See Using Huggingface Transformers with ML.NET | Rubik’s Code (rubikscode.net) for example.
HuggingFace has some documentation too (see : Export Transformers Models (huggingface.co)).
I did not find an exhaustive tutorial that suited my needs, but I believe the first link may help you. By the way, they are other ways of loading a .onnx model in Unity than what is presented in the first link.

Hope it helps

1 Like

Nothing to do, i’m going crazy.

Check this document.

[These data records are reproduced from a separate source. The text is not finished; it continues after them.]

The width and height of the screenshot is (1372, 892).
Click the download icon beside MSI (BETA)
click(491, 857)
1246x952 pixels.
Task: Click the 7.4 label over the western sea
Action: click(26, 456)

I used it as a reference and successfully implemented inference for a BERT model.

Here is my code:

using BERTTokenizers;
using Microsoft.ML.Data;
using Microsoft.ML.OnnxRuntime;
using Microsoft.ML.OnnxRuntime.Tensors;
using System;

namespace MyApp
{
    internal class Program
    {
        static void Main(string[] args)
        {
            var sentence = "I'm sorry for what i said";
            //var sentence = "{\"question\": \"Where is Bob Dylan From?\", \"context\": \"Bob Dylan is from Duluth, Minnesota and is an American singer-songwriter\"}";
            Console.WriteLine(sentence);

            var tokenizer = new BertUncasedBaseTokenizer();
            var tokens = tokenizer.Tokenize(sentence);
            //Console.WriteLine(String.Join(", ", tokens));
            var encoded = tokenizer.Encode(tokens.Count, sentence);

            var bertInput = new BertInput()
            {
                InputIds = encoded.Select(t => t.InputIds).ToArray(),
                AttentionMask = encoded.Select(t => t.AttentionMask).ToArray(),
                TypeIds = encoded.Select(t => t.TokenTypeIds).ToArray(),
            };


            var modelPath = @"F:\AI\Model\Bert\bert_goemotion_6500.onnx";

            using var runOptions = new RunOptions();
            using var session = new InferenceSession(modelPath);

            // Create input tensors over the input data.
            using var inputIdsOrtValue = OrtValue.CreateTensorValueFromMemory(bertInput.InputIds,
                  new long[] { 1, bertInput.InputIds.Length });

            using var attMaskOrtValue = OrtValue.CreateTensorValueFromMemory(bertInput.AttentionMask,
                  new long[] { 1, bertInput.AttentionMask.Length });

            using var typeIdsOrtValue = OrtValue.CreateTensorValueFromMemory(bertInput.TypeIds,
                  new long[] { 1, bertInput.TypeIds.Length });

            var inputs = new Dictionary<string, OrtValue>
            {
                { "input_ids", inputIdsOrtValue },
                { "attention_mask", attMaskOrtValue },
                { "token_type_ids", typeIdsOrtValue }
            };

            // Run session and send the input data in to get inference output.

            //error here
            using var output = session.Run(runOptions, inputs, session.OutputNames);
            var predictedClassIndex = GetMaxValueIndex(output[0].GetTensorDataAsSpan<float>());

            var emotions = new List<string>
            {
                "admiration", "amusement", "anger", "annoyance", "approval", "caring", "confusion",
                "curiosity", "desire", "disappointment", "disapproval", "disgust", "embarrassment",
                "excitement", "fear", "gratitude", "grief", "joy", "love", "nervousness", "optimism",
                "pride", "realization", "relief", "remorse", "sadness", "surprise", "neutral"
            };

            var predictedLabel = emotions[predictedClassIndex];

            Console.WriteLine($"Predicted Emotion: {predictedLabel}");

        }

        public struct BertInput
        {
            public long[] InputIds { get; set; }
            public long[] AttentionMask { get; set; }
            public long[] TypeIds { get; set; }
        }

        static int GetMaxValueIndex(ReadOnlySpan<float> span)
        {
            float maxVal = span[0];
            int maxIndex = 0;
            for (int i = 1; i < span.Length; i++)
            {
                var v = span[i];
                if (v > maxVal)
                {
                    maxVal = v;
                    maxIndex = i;
                }
            }
            return maxIndex;
        }


    }
}

btw, this model is for text-classification task.